LIVE FROM MOBILE ASIA EXPO 2014: The SIM-based secure element and Host Card Emulation (HCE) approaches to NFC-based mobile payments each offer benefits to financial institutions and are not mutually exclusive, according to a new guide from the GSMA and UK consultancy Consult Hyperion.
Actually, a combination of the two approaches may be the best option, depending on application and markets.
Google introduced HCE to Android 4.4 (KitKat) last year.
“The recent inclusion of HCE into Android opens up the possibility of performing NFC payments without using a SIM Secure Element and HCE could also potentially remove complexity associated with SIM-based NFC payments,” said Alex Sinclair, the GSMA’s CTO.
On the other hand, SIM-based NFC offers a proven secure solution that is already being commercially deployed, said Sinclair. He added that the challenge for operators is to simplify the provisioning process, which would boost the SIM-based approach.
The announcement includes a comment from James Anderson, SVP of emerging payments with MasterCard. The credit card giant has worked with mobile operators and handset manufacturers on secure element-based partnerships. Earlier this year, it also came out in support for HCE, along with rival Visa.
“MasterCard has been technology agnostic, enabling mobile payments in a way that allows current card accounts to be used seamlessly and securely from consumers’ favourite electronic devices,” said Anderson.
The guide, which is aimed at financial institutions, shows HCE does simplify certain aspects of NFC-based payments but that is only part of the story. “HCE requires a new approach to security in terms of ecosystem integration, risk management and certification processes,” it says.
In contrast the SIM-based approach is well defined and operators are looking at further simplifying it, according to the guide.
The guide offers some advice to banks to consider as they plan a move into NFC-based mobile payments, and weigh up the two approaches. The advice includes understanding the local environment as well as understanding the type of transaction they targeting (HCE is probably more suited to lower value transactions where security is less at a premium).

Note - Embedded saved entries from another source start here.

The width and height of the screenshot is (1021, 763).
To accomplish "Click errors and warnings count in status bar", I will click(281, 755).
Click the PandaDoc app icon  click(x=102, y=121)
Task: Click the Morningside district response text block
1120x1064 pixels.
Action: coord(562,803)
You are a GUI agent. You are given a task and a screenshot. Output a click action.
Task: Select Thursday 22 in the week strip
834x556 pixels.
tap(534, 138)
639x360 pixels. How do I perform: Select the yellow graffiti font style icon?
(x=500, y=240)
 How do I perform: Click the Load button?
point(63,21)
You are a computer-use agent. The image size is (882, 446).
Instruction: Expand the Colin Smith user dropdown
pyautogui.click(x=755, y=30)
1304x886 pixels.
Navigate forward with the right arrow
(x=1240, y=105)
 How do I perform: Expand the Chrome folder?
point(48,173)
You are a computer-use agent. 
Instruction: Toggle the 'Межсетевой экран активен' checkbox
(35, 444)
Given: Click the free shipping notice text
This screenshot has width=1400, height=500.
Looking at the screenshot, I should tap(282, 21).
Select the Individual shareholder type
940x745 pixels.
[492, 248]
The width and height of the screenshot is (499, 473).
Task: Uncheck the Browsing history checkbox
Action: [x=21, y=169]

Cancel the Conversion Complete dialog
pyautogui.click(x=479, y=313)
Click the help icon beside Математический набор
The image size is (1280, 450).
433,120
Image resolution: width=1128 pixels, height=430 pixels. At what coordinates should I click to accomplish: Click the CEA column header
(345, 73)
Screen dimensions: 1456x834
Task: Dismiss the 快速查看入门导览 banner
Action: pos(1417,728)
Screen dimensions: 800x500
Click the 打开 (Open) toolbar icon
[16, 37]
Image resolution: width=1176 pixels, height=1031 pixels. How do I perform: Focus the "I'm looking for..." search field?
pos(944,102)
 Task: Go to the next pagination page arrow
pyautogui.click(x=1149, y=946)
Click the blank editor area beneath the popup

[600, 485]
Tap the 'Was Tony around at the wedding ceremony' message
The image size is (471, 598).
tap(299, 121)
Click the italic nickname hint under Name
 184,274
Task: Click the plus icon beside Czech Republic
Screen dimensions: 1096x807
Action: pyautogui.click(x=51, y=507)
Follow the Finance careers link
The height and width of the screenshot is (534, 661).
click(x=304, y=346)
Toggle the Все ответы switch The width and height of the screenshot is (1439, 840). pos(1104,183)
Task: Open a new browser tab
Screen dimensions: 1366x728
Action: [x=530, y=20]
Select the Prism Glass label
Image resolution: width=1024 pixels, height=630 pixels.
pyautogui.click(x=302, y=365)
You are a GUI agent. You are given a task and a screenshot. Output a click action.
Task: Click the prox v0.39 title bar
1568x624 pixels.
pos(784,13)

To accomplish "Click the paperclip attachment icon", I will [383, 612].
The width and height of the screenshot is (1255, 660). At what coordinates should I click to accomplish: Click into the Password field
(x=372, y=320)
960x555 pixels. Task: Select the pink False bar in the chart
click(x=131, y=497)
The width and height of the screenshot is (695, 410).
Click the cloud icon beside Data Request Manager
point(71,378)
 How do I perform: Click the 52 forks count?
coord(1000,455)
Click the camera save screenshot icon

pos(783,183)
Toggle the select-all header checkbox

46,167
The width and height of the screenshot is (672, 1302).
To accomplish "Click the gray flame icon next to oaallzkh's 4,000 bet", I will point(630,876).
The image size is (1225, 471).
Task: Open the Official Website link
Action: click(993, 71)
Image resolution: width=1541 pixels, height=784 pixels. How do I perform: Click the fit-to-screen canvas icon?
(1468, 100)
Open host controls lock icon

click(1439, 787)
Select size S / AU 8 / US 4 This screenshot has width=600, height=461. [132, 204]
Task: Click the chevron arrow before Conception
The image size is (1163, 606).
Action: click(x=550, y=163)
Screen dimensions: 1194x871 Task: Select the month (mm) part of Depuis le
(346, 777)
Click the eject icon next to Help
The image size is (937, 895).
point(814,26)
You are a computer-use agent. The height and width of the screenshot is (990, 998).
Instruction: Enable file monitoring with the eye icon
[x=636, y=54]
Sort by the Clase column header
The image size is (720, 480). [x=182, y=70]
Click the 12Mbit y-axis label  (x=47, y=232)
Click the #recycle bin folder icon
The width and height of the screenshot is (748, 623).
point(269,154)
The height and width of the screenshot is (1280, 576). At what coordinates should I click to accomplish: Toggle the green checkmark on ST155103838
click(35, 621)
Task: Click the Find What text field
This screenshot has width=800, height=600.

In addition, the guide argues the most effective solution over the medium term may turn out to be a hybrid which combines secure element and HCE. This would enable the SIM to fill in the authentication and security gaps in HCE, it says. It also advises flexibility in the strategy adopted by financial institutions and pushes collaboration. “Until there is a level of standardisation around HCE, there remains the risk that banks could adopt solutions that are insufficiently flexible or lock the banks in,” it said.